◆ WORK INSTRUCTIONS
Set every entry down again precisely.

◆ RECORD EXTRACTS

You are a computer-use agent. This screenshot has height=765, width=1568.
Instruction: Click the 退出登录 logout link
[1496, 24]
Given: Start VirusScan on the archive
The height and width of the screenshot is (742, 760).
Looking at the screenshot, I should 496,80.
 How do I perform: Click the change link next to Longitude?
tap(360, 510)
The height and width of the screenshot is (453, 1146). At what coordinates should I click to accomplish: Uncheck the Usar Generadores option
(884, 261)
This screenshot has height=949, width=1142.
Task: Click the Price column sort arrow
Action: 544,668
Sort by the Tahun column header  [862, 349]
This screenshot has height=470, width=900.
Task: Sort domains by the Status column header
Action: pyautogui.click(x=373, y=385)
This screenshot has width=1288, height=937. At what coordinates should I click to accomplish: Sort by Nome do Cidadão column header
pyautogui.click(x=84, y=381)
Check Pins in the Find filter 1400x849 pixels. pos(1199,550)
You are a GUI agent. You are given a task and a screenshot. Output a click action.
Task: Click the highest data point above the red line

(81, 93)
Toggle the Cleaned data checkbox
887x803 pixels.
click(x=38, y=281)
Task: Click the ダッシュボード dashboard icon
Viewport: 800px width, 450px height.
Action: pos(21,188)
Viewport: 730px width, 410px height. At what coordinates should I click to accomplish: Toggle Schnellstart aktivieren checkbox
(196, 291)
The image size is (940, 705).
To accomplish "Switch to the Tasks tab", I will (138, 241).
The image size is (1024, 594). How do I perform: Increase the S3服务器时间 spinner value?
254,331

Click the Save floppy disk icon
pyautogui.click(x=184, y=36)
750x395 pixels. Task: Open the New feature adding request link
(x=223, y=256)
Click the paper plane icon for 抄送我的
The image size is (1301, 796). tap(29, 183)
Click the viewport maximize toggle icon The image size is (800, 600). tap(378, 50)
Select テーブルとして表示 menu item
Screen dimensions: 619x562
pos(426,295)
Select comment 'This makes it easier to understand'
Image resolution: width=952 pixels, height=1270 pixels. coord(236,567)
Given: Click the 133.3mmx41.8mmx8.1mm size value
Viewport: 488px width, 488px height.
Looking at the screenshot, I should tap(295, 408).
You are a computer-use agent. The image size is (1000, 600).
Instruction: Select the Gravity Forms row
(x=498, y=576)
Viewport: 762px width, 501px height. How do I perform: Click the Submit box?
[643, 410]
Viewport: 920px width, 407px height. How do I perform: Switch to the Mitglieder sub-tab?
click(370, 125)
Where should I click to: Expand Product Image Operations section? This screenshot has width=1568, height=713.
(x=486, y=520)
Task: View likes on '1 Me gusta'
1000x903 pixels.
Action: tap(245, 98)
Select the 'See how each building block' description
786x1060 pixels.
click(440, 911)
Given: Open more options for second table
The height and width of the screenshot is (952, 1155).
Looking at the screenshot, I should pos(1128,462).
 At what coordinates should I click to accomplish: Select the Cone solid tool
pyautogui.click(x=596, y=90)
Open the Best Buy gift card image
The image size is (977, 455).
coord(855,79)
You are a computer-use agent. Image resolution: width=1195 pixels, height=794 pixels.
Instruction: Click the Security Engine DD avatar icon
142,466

◆ REPLY TO THE EXERCISE
You are a computer-use agent. This screenshot has height=765, width=1568.
Instruction: Click the 退出登录 logout link
[1496, 24]
Given: Start VirusScan on the archive
The height and width of the screenshot is (742, 760).
Looking at the screenshot, I should 496,80.
 How do I perform: Click the change link next to Longitude?
tap(360, 510)
The height and width of the screenshot is (453, 1146). At what coordinates should I click to accomplish: Uncheck the Usar Generadores option
(884, 261)
This screenshot has height=949, width=1142.
Task: Click the Price column sort arrow
Action: 544,668
Sort by the Tahun column header  [862, 349]
This screenshot has height=470, width=900.
Task: Sort domains by the Status column header
Action: pyautogui.click(x=373, y=385)
This screenshot has width=1288, height=937. At what coordinates should I click to accomplish: Sort by Nome do Cidadão column header
pyautogui.click(x=84, y=381)
Check Pins in the Find filter 1400x849 pixels. pos(1199,550)
You are a GUI agent. You are given a task and a screenshot. Output a click action.
Task: Click the highest data point above the red line

(81, 93)
Toggle the Cleaned data checkbox
887x803 pixels.
click(x=38, y=281)
Task: Click the ダッシュボード dashboard icon
Viewport: 800px width, 450px height.
Action: pos(21,188)
Viewport: 730px width, 410px height. At what coordinates should I click to accomplish: Toggle Schnellstart aktivieren checkbox
(196, 291)
The image size is (940, 705).
To accomplish "Switch to the Tasks tab", I will (138, 241).
The image size is (1024, 594). How do I perform: Increase the S3服务器时间 spinner value?
254,331

Click the Save floppy disk icon
pyautogui.click(x=184, y=36)
750x395 pixels. Task: Open the New feature adding request link
(x=223, y=256)
Click the paper plane icon for 抄送我的
The image size is (1301, 796). tap(29, 183)
Click the viewport maximize toggle icon The image size is (800, 600). tap(378, 50)
Select テーブルとして表示 menu item
Screen dimensions: 619x562
pos(426,295)
Select comment 'This makes it easier to understand'
Image resolution: width=952 pixels, height=1270 pixels. coord(236,567)
Given: Click the 133.3mmx41.8mmx8.1mm size value
Viewport: 488px width, 488px height.
Looking at the screenshot, I should tap(295, 408).
You are a computer-use agent. The image size is (1000, 600).
Instruction: Select the Gravity Forms row
(x=498, y=576)
Viewport: 762px width, 501px height. How do I perform: Click the Submit box?
[643, 410]
Viewport: 920px width, 407px height. How do I perform: Switch to the Mitglieder sub-tab?
click(370, 125)
Where should I click to: Expand Product Image Operations section? This screenshot has width=1568, height=713.
(x=486, y=520)
Task: View likes on '1 Me gusta'
1000x903 pixels.
Action: tap(245, 98)
Select the 'See how each building block' description
786x1060 pixels.
click(440, 911)
Given: Open more options for second table
The height and width of the screenshot is (952, 1155).
Looking at the screenshot, I should pos(1128,462).
 At what coordinates should I click to accomplish: Select the Cone solid tool
pyautogui.click(x=596, y=90)
Open the Best Buy gift card image
The image size is (977, 455).
coord(855,79)
You are a computer-use agent. Image resolution: width=1195 pixels, height=794 pixels.
Instruction: Click the Security Engine DD avatar icon
142,466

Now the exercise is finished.